RECORDS SHOWN START

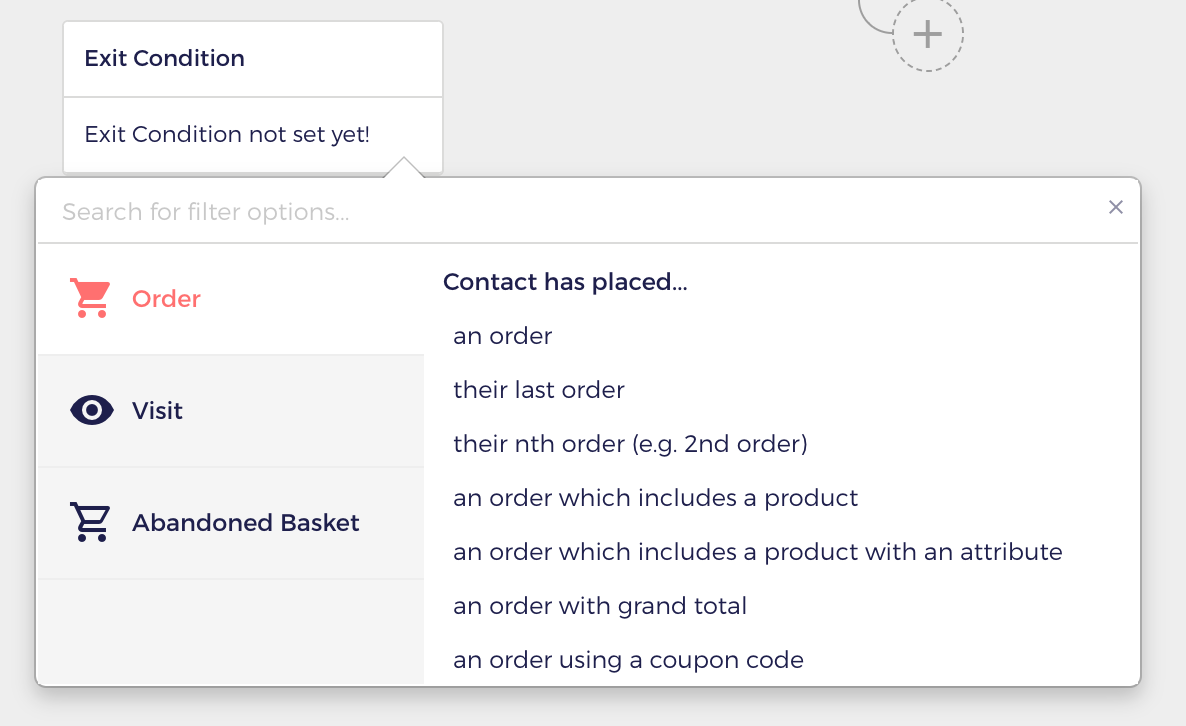Click the empty area below Abandoned Basket
The width and height of the screenshot is (1186, 726).
click(x=231, y=631)
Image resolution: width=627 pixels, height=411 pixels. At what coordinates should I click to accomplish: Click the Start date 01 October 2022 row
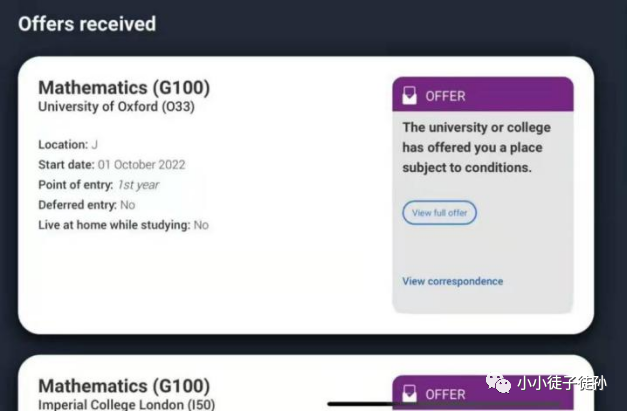pyautogui.click(x=112, y=165)
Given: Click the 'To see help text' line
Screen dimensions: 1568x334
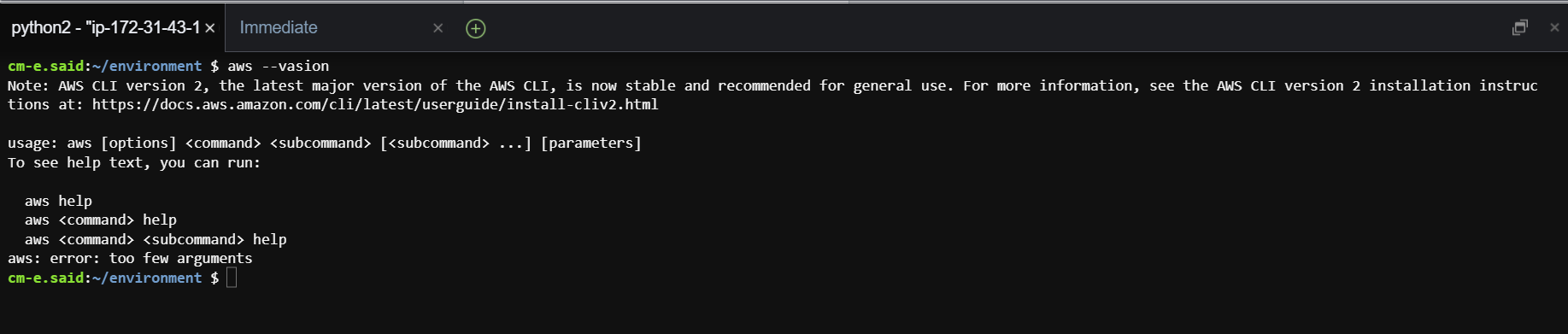Looking at the screenshot, I should click(x=134, y=162).
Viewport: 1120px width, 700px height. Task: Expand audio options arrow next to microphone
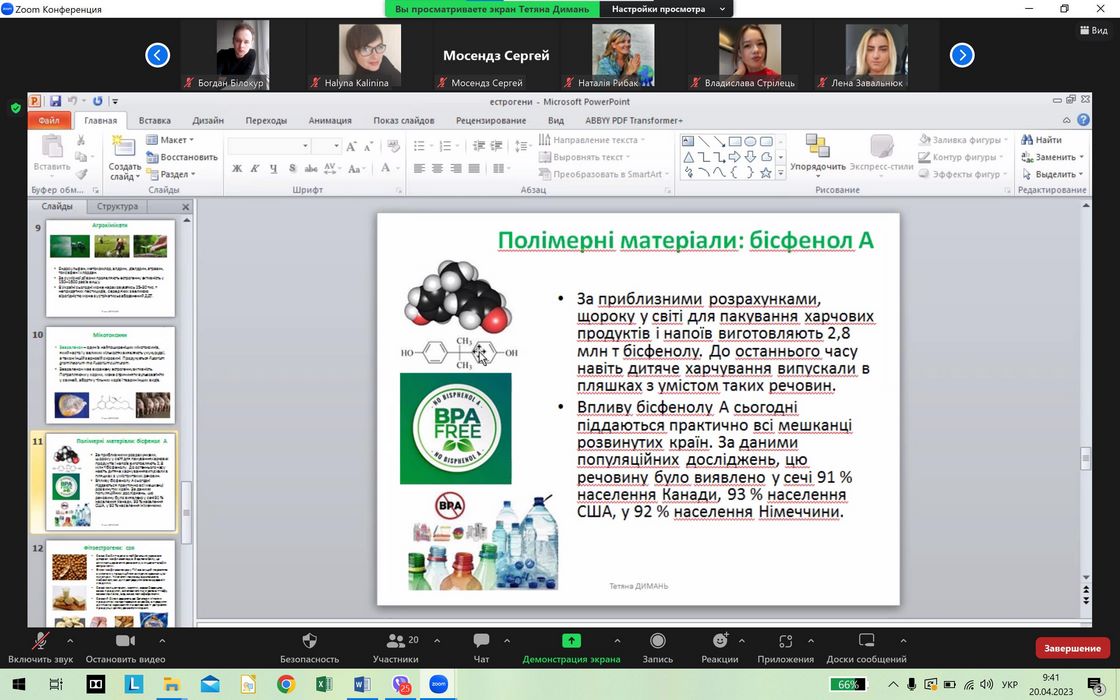70,640
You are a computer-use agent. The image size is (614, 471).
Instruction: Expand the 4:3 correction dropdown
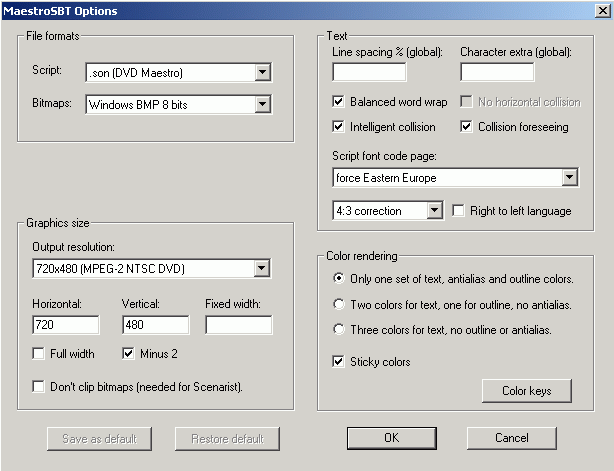pyautogui.click(x=434, y=211)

RECORDS SHOWN END

-- AIM OF THE EXERCISE --
Word for word, repeat the lines above from the one with "Image resolution: width=627" through the one with "You are a computer-use", and nothing beyond them. Omit the pictures.

-- FINISHED EXERCISE --
Image resolution: width=627 pixels, height=411 pixels. At what coordinates should I click to accomplish: Click the Start date 01 October 2022 row
pyautogui.click(x=112, y=165)
Given: Click the 'To see help text' line
Screen dimensions: 1568x334
Looking at the screenshot, I should click(x=134, y=162).
Viewport: 1120px width, 700px height. Task: Expand audio options arrow next to microphone
70,640
You are a computer-use agent. The image size is (614, 471).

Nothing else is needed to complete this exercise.